A petitioner may be entitled to compensation under the MIERA if they were exonerated. Minn. Stat. §§ 611.362-.368. “Exonerated” is defined in section 590.11 and, as is relevant here, means that a court “reversed” the conviction “on grounds consistent with innocence.” “Grounds consistent with innocence” means the petitioner was exonerated through a pardon or commutation based on factual innocence or exonerated because their conviction was vacated or reversed, or a new trial ordered, and there is evidence of factual innocence. Here, Appellant’s conviction was reversed but not because of his factual innocence – “the reversal was based on an issue of legal significance.” He was not, therefore, exonerated for purposes of the MIERA. Aery v.

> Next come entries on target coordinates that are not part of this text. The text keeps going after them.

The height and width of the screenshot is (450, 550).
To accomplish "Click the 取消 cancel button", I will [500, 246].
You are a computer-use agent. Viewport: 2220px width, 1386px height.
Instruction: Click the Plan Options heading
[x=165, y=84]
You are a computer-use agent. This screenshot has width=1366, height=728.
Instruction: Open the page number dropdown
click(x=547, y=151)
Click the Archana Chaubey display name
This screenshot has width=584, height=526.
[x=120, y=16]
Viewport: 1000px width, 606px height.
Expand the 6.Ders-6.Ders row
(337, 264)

State, A23-1329, 2024 WL 2264166 (Minn. Ct. App. May 20, 2024).

CONFRONTATION CLAUSE: WITNESS IS NOT UNAVAILABLE IF THEY COULD HAVE TESTIFIED AT SOME POINT DURING TRIAL

Respondent’s first trial for second-degree unintentional felony murder ended in a mistrial. A State witness was potentially exposed to COVID at the time of the second trial. The district court found the witness was unavailable and allowed the transcript of her testimony to be read into the record during the second trial. Respondent was found guilty after the second trial. The Court of Appeals reversed, finding that potential exposure to COVID-19 did not make the witness unavailable.

The Confrontation Clause guarantees a defendant’s face-to-face meeting with witnesses against him or her. However, where a witness is unavailable and the defendant has had a prior opportunity for cross-examination, in-person testimony may not be required. Here, the witness was subject to cross-examination during her testimony at the first trial, but the Supreme Court finds she was not unavailable. The State bears the burden of proving a witness is unavailable and must make good faith efforts to obtain the witness’s presence at trial. The court holds that a witness’s unavailability must be assessed throughout trial – that is, the “district court should consider not only whether the witness is unavailable on the day that the State desires to call the witness, but also whether the witness will be unavailable at any reasonable point in time during the trial…”

Here, the witness was exposed to COVID-19, but the record does not show if she ever tested positive. The district court never inquired into the witness’s symptoms, level of contact with the COVID-positive individual, etc., and county public health officials advised the witness could appear at trial with certain precautions. The State failed to prove witness was unavailable for the entirety of trial, that she could not testify at any point during trial, and the district court’s finding that she was unavailable was error. However, the court holds that the the error was harmless beyond a reasonable doubt. State v. Trifiletti, A21-1101, 6 N.W.3d 79 (Minn. Sup. Ct. May 8, 2024).